Hoy en día la película ha cambiado, porque podríamos decir que está más de moda coleccionar que jugar, vamos, que lo importante ya no es jugar, y ahora si que te van a mirar por encima del hombro, sobre todo si tienes repros en tus estanterías.
Ya no se llaman cartuchos clónicos, y ya no son un simple cartucho con una Rom, porque ahora buscan que se parezca lo más posible al original, no solo el cartucho, sino también la caja y el manual.
Es un tema que alcanza debates interminables con miles de opiniones dispares, pero al final todo depende del punto de vista y uso que se le vaya a dar a una repro.
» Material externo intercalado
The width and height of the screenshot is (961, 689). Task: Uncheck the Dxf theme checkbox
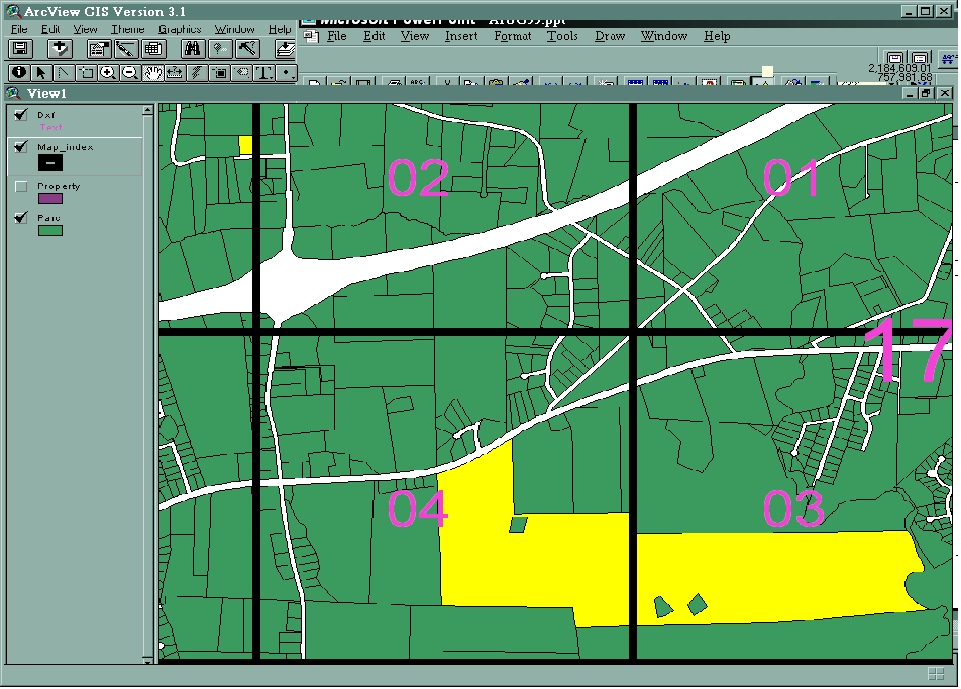pos(21,116)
La idea principal de una repro es adquirir un juego de alto precio a un precio más bajo, por no decir ridículo, pues en Etsy podemos encontrar repros 1:1 de Mega Drive por 35€, cuando el original puede costar 10 o 15 veces más. Sin embargo, esto puede tener diferentes enfoques, y aunque el más básico suele ser el no querer/poder pagar un pastizal por el original, también tenemos el enfoque oscuro de gente que compra repros para intentar colartela como original, y es ahí cuando el mercado de las repro se vuelve tóxico.
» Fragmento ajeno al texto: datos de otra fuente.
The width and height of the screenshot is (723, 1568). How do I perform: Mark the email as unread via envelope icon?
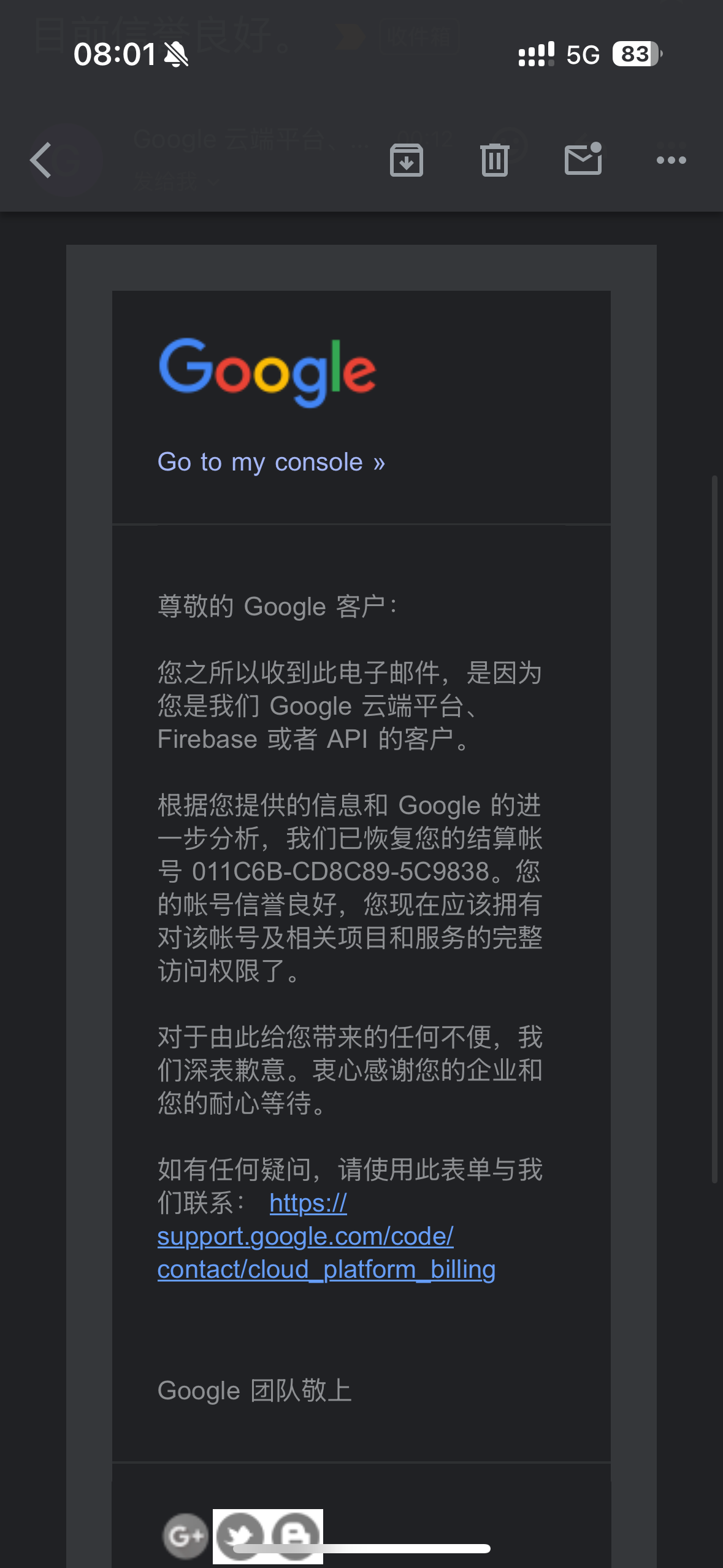[x=583, y=159]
A mi me parece perfecto que Manolito tenga su estantería llena de repros para alegrarse la vista o para hacerse el millonario en sus redes sociales, porque siendo sinceros, hay repros que vistas en un vídeo o en una foto, pueden pasar desapercibidas, sobre todo si están rodeadas de material original, o si son cajas de Mega Drive, donde una buena calidad de impresión del insert puede engañar a la vista perfectamente, además la calidad cada vez es mayor, llegando al punto de que por ejemplo en Game Boy Advance ya tenemos cajas de los Pokemon con el tono metalizado, o en el caso de Pokemon Cristal de Game Boy Color podemos encontrar cartuchos con esa purpurina tan característica. Son detalles que para una persona sin experiencia o un coleccionista novato, pueden hacer que le vendan gato por liebre, que al final es el mayor problema de todos, porque si compras una repro sabiendo que lo es, al fin y al cabo el dinero es tuyo y puedes hacer con el lo que te salga de la entrepierna.
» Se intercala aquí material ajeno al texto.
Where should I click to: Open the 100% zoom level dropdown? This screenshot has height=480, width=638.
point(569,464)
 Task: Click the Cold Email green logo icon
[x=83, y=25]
También se puede dar el caso de que simplemente quieras la caja o el manual para completar una unidad suelta o a medias, en cuyo caso también es respetable y en según que casos no es una mala ideal del todo.
Se dice que todo esto afecta a los coleccionistas y, bueno, podriamos decir que sí y que no. Yo soy coleccionista y me importa un huevo que vendan repros, principalmente porque es un mercado que no me interesa, y ya tengo la experiencia suficiente para saber si algo que venden es repro u original, pero si que es cierto que cuando alguien compra una repro de un título de alto precio, de forma indirecta ya está diciendo que no puede pagar el original, y quien tenga ese título original, fácilmente se le puede activar el modo elitista, que son ese tipo de coleccionista que solo están ahí para restregarle a todo el mundo sus títulos que difícilmente el resto de mortales pueden costearse. Puede parecer un mal menor o algo sin importancia, pero ese tipo de coleccionistas son una jodienda.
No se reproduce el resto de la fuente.